▶ What needs to be done: Which of the lines in the listing that follows hold "horizontal"? Pull each one out.

───── Dataset content ─────

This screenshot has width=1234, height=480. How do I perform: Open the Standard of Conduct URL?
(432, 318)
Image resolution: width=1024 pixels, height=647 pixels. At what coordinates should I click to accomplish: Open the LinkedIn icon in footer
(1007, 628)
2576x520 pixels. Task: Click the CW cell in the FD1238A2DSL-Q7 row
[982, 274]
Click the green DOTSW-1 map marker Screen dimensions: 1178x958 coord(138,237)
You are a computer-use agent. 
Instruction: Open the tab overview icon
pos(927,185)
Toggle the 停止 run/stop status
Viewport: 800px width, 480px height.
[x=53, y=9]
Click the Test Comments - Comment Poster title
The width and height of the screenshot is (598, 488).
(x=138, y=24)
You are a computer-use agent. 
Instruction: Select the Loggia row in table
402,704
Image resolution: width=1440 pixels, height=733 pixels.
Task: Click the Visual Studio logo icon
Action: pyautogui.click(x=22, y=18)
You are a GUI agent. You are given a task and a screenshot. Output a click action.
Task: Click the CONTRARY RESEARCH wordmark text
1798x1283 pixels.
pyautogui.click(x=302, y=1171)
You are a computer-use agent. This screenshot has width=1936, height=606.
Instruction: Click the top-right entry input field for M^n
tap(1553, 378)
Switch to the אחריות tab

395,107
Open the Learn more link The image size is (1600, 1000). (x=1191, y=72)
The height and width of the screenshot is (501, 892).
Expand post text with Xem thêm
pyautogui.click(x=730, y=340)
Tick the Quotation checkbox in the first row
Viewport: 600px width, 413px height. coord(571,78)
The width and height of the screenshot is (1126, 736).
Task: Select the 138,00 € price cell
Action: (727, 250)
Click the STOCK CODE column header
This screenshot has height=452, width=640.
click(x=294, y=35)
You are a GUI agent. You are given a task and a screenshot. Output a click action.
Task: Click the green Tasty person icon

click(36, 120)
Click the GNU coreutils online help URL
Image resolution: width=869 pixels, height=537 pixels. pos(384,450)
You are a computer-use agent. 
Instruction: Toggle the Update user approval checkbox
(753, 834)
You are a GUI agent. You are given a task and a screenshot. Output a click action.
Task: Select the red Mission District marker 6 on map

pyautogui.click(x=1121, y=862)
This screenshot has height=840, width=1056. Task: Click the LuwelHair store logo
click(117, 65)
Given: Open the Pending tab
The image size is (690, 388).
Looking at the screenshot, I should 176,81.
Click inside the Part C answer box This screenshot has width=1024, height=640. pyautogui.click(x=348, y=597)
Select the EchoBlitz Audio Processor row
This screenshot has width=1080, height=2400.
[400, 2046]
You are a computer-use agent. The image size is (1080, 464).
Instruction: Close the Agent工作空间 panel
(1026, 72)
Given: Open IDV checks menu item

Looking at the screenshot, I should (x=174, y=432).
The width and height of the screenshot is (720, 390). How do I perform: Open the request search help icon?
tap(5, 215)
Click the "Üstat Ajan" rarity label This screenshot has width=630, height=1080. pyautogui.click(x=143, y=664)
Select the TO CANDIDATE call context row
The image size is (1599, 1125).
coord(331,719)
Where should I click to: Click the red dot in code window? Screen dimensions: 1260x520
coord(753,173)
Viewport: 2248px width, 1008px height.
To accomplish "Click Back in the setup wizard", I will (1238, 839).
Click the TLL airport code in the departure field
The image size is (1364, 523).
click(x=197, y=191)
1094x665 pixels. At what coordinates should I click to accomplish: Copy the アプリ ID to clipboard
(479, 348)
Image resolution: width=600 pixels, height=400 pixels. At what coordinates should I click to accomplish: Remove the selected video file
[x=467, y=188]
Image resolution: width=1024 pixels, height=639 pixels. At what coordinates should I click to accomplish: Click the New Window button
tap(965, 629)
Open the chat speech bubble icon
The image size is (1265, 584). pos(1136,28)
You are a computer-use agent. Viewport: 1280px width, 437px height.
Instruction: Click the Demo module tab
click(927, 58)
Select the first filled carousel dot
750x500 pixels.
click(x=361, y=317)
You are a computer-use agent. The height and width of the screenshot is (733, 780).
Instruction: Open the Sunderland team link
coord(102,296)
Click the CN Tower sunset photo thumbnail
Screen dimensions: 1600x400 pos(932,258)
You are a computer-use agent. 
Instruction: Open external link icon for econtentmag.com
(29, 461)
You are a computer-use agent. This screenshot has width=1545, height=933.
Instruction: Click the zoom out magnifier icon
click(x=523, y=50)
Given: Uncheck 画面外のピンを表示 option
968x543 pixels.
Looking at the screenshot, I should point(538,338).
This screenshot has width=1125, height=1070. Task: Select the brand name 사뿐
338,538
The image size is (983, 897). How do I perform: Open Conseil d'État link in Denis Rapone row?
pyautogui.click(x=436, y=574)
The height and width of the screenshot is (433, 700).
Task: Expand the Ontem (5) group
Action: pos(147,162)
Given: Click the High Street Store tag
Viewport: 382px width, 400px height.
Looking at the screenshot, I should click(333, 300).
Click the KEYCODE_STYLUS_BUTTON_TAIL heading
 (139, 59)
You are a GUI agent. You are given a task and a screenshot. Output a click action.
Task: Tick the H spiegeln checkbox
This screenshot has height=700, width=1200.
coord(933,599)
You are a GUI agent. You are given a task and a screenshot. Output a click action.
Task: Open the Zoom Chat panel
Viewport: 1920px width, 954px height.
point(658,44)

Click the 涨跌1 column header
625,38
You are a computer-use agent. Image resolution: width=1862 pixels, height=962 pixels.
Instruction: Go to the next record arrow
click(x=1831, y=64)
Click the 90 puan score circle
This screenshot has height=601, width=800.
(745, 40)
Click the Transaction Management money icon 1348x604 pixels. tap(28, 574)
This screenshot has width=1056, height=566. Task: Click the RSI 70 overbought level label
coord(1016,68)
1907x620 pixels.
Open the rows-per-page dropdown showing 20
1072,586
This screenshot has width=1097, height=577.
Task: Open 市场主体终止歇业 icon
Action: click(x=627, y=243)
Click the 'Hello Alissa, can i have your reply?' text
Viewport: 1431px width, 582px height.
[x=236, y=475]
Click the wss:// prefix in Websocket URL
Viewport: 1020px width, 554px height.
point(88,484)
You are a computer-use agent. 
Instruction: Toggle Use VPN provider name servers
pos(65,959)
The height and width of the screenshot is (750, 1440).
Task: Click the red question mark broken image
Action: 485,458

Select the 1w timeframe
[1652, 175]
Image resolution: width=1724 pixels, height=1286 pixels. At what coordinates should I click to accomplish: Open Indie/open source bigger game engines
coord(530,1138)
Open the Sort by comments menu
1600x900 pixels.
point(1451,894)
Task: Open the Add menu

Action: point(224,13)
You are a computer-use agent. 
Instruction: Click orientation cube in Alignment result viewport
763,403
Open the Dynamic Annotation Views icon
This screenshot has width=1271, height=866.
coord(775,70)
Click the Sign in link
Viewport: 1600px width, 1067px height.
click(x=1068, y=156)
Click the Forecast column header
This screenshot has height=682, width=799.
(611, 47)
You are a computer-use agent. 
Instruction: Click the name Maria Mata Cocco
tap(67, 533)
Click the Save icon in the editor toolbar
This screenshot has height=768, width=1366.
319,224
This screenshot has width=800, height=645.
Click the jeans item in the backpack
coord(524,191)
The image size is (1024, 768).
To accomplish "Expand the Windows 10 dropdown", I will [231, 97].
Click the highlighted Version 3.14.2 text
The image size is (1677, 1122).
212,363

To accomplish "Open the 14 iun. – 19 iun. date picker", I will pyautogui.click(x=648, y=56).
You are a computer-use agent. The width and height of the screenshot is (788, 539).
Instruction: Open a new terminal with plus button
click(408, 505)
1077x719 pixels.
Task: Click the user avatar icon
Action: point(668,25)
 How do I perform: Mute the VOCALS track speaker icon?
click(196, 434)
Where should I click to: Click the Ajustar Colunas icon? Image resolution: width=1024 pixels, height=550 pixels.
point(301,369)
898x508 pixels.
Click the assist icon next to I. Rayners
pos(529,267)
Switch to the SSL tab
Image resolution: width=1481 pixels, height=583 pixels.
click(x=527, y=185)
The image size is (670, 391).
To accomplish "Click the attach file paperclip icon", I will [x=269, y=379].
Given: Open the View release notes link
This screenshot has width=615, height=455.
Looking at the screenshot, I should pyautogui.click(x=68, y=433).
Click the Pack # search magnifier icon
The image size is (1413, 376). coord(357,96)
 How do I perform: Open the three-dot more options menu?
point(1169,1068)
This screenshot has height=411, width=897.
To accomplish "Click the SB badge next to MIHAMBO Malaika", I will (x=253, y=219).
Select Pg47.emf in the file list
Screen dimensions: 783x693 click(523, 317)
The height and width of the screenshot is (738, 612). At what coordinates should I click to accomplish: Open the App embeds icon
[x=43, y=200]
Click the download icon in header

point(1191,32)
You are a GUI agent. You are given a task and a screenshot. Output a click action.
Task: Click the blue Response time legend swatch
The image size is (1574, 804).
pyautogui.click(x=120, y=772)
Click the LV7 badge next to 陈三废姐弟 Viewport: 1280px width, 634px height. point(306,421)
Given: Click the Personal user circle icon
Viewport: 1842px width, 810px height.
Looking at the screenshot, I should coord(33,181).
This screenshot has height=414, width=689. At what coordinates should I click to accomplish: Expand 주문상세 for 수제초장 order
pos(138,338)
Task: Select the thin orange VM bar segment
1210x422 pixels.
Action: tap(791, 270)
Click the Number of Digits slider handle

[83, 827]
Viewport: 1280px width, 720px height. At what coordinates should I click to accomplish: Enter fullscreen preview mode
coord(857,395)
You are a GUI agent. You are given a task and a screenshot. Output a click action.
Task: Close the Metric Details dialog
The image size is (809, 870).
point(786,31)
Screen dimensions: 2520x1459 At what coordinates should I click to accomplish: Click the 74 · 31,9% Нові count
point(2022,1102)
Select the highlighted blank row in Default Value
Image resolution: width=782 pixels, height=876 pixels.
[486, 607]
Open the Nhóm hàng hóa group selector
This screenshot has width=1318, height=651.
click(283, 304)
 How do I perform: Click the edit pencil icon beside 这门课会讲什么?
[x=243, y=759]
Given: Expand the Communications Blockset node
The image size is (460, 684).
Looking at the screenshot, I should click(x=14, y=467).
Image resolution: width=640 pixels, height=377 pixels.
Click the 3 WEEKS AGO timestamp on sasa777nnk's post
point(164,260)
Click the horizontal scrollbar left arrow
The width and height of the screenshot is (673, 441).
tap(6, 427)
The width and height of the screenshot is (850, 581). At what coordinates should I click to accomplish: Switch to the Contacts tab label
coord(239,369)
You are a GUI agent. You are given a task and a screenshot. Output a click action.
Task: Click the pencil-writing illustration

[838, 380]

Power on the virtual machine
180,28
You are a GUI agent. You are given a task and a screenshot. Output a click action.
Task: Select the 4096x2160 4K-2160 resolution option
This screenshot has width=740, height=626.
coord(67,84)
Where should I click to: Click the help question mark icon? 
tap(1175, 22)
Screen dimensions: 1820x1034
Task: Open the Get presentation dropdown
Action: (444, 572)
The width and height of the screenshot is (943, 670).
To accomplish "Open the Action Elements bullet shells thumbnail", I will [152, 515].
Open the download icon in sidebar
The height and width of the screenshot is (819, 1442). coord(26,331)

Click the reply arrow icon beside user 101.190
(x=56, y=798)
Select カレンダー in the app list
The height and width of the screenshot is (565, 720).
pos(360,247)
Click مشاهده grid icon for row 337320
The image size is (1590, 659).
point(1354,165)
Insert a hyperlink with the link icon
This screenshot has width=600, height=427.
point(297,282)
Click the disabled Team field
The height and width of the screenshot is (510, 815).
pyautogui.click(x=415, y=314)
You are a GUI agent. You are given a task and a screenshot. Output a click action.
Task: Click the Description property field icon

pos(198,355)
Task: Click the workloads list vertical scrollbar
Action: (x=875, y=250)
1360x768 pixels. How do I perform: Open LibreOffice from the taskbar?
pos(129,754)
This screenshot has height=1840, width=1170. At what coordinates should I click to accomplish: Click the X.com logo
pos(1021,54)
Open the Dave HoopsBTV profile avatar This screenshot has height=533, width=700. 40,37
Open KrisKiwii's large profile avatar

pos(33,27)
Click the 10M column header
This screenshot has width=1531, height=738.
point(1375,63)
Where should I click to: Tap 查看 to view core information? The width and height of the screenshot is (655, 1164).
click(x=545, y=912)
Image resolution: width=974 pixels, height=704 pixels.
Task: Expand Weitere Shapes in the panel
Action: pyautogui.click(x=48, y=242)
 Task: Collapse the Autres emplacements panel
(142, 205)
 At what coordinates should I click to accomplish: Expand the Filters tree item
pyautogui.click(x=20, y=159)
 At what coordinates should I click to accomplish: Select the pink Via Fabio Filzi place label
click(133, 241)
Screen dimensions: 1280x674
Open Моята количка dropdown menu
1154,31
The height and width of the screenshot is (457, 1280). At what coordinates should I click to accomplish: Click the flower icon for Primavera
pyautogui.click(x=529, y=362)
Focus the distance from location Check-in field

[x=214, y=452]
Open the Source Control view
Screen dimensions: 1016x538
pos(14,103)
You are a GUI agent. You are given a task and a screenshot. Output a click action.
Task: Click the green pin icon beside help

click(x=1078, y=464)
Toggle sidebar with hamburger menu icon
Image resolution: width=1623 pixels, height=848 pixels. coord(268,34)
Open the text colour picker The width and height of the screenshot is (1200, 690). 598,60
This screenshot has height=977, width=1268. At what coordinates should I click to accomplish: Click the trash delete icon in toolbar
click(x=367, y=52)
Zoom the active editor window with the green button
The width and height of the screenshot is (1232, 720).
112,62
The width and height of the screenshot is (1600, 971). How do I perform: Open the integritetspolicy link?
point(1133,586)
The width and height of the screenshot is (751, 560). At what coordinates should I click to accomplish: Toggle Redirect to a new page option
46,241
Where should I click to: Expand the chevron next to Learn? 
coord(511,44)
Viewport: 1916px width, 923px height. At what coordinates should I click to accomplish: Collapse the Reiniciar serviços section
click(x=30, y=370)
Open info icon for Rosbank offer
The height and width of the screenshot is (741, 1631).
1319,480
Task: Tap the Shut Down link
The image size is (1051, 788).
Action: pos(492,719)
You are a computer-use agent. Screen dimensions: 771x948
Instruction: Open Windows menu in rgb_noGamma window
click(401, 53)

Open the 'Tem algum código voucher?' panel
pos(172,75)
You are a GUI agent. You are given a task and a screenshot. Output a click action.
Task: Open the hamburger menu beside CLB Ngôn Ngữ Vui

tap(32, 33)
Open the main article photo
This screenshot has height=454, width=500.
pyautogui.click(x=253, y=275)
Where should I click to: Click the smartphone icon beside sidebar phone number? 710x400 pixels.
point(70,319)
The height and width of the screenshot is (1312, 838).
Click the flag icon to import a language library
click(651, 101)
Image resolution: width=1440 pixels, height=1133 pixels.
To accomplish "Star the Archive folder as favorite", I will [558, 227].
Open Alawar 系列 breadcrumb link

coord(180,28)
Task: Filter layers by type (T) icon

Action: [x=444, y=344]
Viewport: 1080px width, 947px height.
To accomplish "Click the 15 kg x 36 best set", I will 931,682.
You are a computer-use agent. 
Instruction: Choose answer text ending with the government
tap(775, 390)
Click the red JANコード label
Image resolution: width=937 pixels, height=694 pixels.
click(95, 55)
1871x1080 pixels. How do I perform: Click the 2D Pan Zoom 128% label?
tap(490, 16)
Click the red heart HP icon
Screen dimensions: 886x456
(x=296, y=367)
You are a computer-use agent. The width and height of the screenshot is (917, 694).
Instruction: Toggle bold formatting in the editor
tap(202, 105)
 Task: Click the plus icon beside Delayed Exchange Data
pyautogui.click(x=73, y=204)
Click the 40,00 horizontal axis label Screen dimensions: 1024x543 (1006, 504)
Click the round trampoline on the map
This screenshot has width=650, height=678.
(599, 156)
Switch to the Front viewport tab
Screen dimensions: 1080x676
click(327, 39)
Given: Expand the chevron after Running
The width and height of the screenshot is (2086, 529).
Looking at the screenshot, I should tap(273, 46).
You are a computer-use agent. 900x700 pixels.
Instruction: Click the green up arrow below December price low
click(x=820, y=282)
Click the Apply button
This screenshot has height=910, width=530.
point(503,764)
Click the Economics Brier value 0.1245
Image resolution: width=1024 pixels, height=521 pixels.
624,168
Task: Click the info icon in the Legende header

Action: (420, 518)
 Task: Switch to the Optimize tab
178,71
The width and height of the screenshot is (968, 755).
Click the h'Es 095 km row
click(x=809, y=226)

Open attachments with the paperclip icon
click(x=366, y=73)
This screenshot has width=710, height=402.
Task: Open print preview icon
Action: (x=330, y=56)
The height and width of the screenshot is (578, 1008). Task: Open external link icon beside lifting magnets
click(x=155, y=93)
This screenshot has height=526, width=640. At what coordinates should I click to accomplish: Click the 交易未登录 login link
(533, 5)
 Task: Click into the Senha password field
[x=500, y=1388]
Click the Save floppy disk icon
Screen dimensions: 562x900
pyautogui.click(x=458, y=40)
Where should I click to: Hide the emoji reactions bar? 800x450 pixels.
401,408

─────

▶ Result:
Click the horizontal scrollbar left arrow
Click the 40,00 horizontal axis label Screen dimensions: 1024x543 (1006, 504)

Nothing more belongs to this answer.